Data science

How do you optimize data quality for genuinely effective data-driven work?

May 27, 2024 - 4 minutes reading time
Article by Natan Van Der Knaap

In the first article of this series, we established that data-driven work requires high data quality. In this second and final article, we will tell you how to improve data quality from an organizational and technical perspective.

As you have read in the first article, we judge data quality by the extent to which data meets the expectations of stakeholders, or users. However, many organizations fail in defining what makes data fit for purpose (DAMA International, 2017). This data user side is essential to making informed choices and conscious financial investments in data management. Indeed, decisions and investments to improve data quality must contribute to the user side's goal of creating more value. Organizing conversations between user, manager and data owner contributes to the awareness of these parties and the reasonability of certain quality requirements. Balancing everyone's interests in combination with laws and regulations is what data quality governance embraces.

By the way, the solution does not always lie in choices or investments in more quality rules or more systems. Often there is an underlying cause why the current data quality is not in order. It is wise to investigate this first, although this is not always possible. The choice between short-term action or investigating the underlying cause first must be made by the owner and end user, and is different for each use case.
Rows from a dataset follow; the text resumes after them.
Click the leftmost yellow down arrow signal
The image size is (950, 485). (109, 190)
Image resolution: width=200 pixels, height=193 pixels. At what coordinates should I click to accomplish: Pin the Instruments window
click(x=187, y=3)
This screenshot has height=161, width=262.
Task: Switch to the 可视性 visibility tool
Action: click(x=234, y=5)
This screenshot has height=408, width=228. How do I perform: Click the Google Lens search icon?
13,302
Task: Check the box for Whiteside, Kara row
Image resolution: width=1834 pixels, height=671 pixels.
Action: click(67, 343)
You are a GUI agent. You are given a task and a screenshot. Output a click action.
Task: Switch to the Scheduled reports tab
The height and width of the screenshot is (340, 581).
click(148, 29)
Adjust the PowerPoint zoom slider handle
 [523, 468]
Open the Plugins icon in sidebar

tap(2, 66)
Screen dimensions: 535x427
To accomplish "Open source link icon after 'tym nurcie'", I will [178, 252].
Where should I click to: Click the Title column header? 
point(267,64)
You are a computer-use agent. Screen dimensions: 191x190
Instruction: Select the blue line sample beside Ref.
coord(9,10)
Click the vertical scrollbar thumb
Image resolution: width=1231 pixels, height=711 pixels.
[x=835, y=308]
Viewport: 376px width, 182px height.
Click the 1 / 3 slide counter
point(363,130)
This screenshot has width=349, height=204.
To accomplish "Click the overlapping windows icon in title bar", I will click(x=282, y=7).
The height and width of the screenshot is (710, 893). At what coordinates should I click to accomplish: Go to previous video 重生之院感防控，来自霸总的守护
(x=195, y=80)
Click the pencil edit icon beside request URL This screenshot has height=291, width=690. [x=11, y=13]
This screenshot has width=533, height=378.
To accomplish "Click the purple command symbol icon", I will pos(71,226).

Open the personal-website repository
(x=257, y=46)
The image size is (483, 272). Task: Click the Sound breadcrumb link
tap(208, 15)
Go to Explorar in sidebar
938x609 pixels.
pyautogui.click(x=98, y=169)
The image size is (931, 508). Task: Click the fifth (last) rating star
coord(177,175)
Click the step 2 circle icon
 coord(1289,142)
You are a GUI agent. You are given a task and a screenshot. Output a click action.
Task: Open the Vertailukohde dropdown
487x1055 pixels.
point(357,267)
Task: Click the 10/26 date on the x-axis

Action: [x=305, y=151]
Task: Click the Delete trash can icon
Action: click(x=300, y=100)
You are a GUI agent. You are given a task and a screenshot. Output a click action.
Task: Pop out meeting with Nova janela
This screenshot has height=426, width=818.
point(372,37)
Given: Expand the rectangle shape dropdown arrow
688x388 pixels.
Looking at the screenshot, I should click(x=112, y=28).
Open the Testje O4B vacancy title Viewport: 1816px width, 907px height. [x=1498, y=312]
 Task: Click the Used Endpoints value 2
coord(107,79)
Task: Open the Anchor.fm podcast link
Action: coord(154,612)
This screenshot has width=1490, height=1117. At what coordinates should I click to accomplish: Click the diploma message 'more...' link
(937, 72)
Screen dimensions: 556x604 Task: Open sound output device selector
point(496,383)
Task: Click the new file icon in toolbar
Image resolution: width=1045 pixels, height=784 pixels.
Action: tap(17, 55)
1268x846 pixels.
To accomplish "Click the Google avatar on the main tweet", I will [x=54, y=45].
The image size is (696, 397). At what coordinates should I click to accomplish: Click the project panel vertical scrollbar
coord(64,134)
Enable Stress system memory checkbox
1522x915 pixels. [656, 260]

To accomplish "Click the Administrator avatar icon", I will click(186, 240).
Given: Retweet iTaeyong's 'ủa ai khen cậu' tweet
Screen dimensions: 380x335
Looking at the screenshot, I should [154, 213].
We ended the first article with a quality check you can perform on your critical data. By comparing the results of this check with the intended quality, you can identify any deviations. In addition to the technical script, deviations can also be identified by getting in touch with different employees in the organization and asking what they are up against when using certain data. In this way, you can arrive at points of improvement that will help you achieve the intended data quality.

ARTICLE

High data quality is prerequisite for data-driven work

Read the article.

Improving data quality

Once improvements are identified, the key is to prioritize and implement them based on analysis and discussion with stakeholders among users, administrators, and owners. This allows you to build consensus internally on prioritizing data quality improvements. Once it is clear where the organization ultimately wants to grow to, it is important that you start with concrete use cases. It is crucial to have a goal, but also that you achieve this goal incrementally and with intermediate results. This way, the organization will quickly and continuously see the added value of your improvement projects.

People experience more efficient use of data and better support for organizational goals. Repeating the above steps creates a data quality program. In short, a data quality program involves managing data throughout their lifecycle by setting standards, building quality into the processes that create, transform and store data, and measuring data against the established standards (DAMA International, 2017). Thus, data quality becomes part of mainstream data governance, about which more later.

Improving data quality is done through organizational and technical actions. These are components that are also usually described in a data quality program.

‘It is important that the organization is aware of the need of proper data quality'

Organization

It is important that the organization is aware of the need for good data quality. In the end, in fact, data quality will not be ensured by a collection of tools and concepts, but by a mindset that helps employees act while always thinking about data quality. Data quality is not just the responsibility of a data quality team or IT group. Every employee who "touches" data can affect the quality of that data.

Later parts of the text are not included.